- Opening Delimiter -

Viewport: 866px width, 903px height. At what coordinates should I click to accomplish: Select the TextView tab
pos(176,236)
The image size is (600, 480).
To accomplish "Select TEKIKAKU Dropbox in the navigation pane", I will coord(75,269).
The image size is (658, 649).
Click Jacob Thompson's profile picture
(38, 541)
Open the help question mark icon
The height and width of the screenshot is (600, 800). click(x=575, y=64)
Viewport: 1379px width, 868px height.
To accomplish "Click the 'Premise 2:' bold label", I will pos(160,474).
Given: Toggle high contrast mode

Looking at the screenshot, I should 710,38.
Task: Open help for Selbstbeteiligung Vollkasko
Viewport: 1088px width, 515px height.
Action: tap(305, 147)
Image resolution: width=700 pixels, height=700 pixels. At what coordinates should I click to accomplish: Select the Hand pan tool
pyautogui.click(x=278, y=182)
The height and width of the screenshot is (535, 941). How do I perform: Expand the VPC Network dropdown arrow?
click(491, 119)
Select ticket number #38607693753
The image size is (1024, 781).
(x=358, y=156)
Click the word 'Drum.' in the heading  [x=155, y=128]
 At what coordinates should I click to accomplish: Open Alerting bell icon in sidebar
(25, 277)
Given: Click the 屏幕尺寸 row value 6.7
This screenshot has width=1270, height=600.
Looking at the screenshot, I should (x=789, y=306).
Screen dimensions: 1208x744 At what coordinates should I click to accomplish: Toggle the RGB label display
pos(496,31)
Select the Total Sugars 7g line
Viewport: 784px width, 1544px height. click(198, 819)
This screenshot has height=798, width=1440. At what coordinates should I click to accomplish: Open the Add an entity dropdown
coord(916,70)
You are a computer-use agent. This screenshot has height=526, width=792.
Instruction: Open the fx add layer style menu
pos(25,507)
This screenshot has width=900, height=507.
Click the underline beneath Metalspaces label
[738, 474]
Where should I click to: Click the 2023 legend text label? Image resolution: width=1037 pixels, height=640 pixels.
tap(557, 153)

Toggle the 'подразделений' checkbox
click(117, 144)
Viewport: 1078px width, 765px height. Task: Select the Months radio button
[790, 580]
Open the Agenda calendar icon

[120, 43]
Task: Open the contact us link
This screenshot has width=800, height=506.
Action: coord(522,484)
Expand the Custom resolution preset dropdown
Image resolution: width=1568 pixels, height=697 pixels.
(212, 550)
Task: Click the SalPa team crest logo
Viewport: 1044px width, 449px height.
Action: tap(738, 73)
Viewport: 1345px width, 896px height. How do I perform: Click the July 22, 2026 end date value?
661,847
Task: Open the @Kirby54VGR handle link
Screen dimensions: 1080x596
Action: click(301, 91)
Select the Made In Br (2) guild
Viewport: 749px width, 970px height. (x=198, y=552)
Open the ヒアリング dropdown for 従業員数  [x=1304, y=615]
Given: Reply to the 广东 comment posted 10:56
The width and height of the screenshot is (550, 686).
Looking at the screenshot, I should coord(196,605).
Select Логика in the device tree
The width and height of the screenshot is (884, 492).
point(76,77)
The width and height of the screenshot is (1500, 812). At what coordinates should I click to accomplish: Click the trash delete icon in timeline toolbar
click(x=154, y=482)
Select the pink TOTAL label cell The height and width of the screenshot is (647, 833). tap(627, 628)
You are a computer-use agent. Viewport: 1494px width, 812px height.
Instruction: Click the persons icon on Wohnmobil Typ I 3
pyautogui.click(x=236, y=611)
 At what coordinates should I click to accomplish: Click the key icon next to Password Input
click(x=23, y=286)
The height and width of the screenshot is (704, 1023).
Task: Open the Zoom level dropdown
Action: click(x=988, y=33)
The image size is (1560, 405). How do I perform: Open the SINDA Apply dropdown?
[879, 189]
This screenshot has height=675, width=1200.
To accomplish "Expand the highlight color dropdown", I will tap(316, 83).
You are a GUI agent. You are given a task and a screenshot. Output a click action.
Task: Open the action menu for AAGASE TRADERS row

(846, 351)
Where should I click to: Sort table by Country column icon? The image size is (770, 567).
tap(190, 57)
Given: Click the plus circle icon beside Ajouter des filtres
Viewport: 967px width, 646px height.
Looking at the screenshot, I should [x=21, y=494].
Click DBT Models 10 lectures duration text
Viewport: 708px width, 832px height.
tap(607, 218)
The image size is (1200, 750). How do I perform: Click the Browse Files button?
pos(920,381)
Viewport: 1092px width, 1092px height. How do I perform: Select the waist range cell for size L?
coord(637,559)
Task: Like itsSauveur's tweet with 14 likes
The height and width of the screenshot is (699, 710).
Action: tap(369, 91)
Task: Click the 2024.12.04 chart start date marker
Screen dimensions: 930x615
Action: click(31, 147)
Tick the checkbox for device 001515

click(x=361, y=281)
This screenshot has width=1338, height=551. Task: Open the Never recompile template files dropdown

- Closing Delimiter -

Having read the records above, print them out again exactly.

> **Result for this exercise**
Viewport: 866px width, 903px height. At what coordinates should I click to accomplish: Select the TextView tab
pos(176,236)
The image size is (600, 480).
To accomplish "Select TEKIKAKU Dropbox in the navigation pane", I will coord(75,269).
The image size is (658, 649).
Click Jacob Thompson's profile picture
(38, 541)
Open the help question mark icon
The height and width of the screenshot is (600, 800). click(x=575, y=64)
Viewport: 1379px width, 868px height.
To accomplish "Click the 'Premise 2:' bold label", I will pos(160,474).
Given: Toggle high contrast mode

Looking at the screenshot, I should 710,38.
Task: Open help for Selbstbeteiligung Vollkasko
Viewport: 1088px width, 515px height.
Action: tap(305, 147)
Image resolution: width=700 pixels, height=700 pixels. At what coordinates should I click to accomplish: Select the Hand pan tool
pyautogui.click(x=278, y=182)
The height and width of the screenshot is (535, 941). How do I perform: Expand the VPC Network dropdown arrow?
click(491, 119)
Select ticket number #38607693753
The image size is (1024, 781).
(x=358, y=156)
Click the word 'Drum.' in the heading  [x=155, y=128]
 At what coordinates should I click to accomplish: Open Alerting bell icon in sidebar
(25, 277)
Given: Click the 屏幕尺寸 row value 6.7
This screenshot has width=1270, height=600.
Looking at the screenshot, I should (x=789, y=306).
Screen dimensions: 1208x744 At what coordinates should I click to accomplish: Toggle the RGB label display
pos(496,31)
Select the Total Sugars 7g line
Viewport: 784px width, 1544px height. click(198, 819)
This screenshot has height=798, width=1440. At what coordinates should I click to accomplish: Open the Add an entity dropdown
coord(916,70)
You are a computer-use agent. This screenshot has height=526, width=792.
Instruction: Open the fx add layer style menu
pos(25,507)
This screenshot has width=900, height=507.
Click the underline beneath Metalspaces label
[738, 474]
Where should I click to: Click the 2023 legend text label? Image resolution: width=1037 pixels, height=640 pixels.
tap(557, 153)

Toggle the 'подразделений' checkbox
click(117, 144)
Viewport: 1078px width, 765px height. Task: Select the Months radio button
[790, 580]
Open the Agenda calendar icon

[120, 43]
Task: Open the contact us link
This screenshot has width=800, height=506.
Action: coord(522,484)
Expand the Custom resolution preset dropdown
Image resolution: width=1568 pixels, height=697 pixels.
(212, 550)
Task: Click the SalPa team crest logo
Viewport: 1044px width, 449px height.
Action: tap(738, 73)
Viewport: 1345px width, 896px height. How do I perform: Click the July 22, 2026 end date value?
661,847
Task: Open the @Kirby54VGR handle link
Screen dimensions: 1080x596
Action: click(301, 91)
Select the Made In Br (2) guild
Viewport: 749px width, 970px height. (x=198, y=552)
Open the ヒアリング dropdown for 従業員数  [x=1304, y=615]
Given: Reply to the 广东 comment posted 10:56
The width and height of the screenshot is (550, 686).
Looking at the screenshot, I should coord(196,605).
Select Логика in the device tree
The width and height of the screenshot is (884, 492).
point(76,77)
The width and height of the screenshot is (1500, 812). At what coordinates should I click to accomplish: Click the trash delete icon in timeline toolbar
click(x=154, y=482)
Select the pink TOTAL label cell The height and width of the screenshot is (647, 833). tap(627, 628)
You are a computer-use agent. Viewport: 1494px width, 812px height.
Instruction: Click the persons icon on Wohnmobil Typ I 3
pyautogui.click(x=236, y=611)
 At what coordinates should I click to accomplish: Click the key icon next to Password Input
click(x=23, y=286)
The height and width of the screenshot is (704, 1023).
Task: Open the Zoom level dropdown
Action: click(x=988, y=33)
The image size is (1560, 405). How do I perform: Open the SINDA Apply dropdown?
[879, 189]
This screenshot has height=675, width=1200.
To accomplish "Expand the highlight color dropdown", I will tap(316, 83).
You are a GUI agent. You are given a task and a screenshot. Output a click action.
Task: Open the action menu for AAGASE TRADERS row

(846, 351)
Where should I click to: Sort table by Country column icon? The image size is (770, 567).
tap(190, 57)
Given: Click the plus circle icon beside Ajouter des filtres
Viewport: 967px width, 646px height.
Looking at the screenshot, I should [x=21, y=494].
Click DBT Models 10 lectures duration text
Viewport: 708px width, 832px height.
tap(607, 218)
The image size is (1200, 750). How do I perform: Click the Browse Files button?
pos(920,381)
Viewport: 1092px width, 1092px height. How do I perform: Select the waist range cell for size L?
coord(637,559)
Task: Like itsSauveur's tweet with 14 likes
The height and width of the screenshot is (699, 710).
Action: tap(369, 91)
Task: Click the 2024.12.04 chart start date marker
Screen dimensions: 930x615
Action: click(31, 147)
Tick the checkbox for device 001515

click(x=361, y=281)
This screenshot has width=1338, height=551. Task: Open the Never recompile template files dropdown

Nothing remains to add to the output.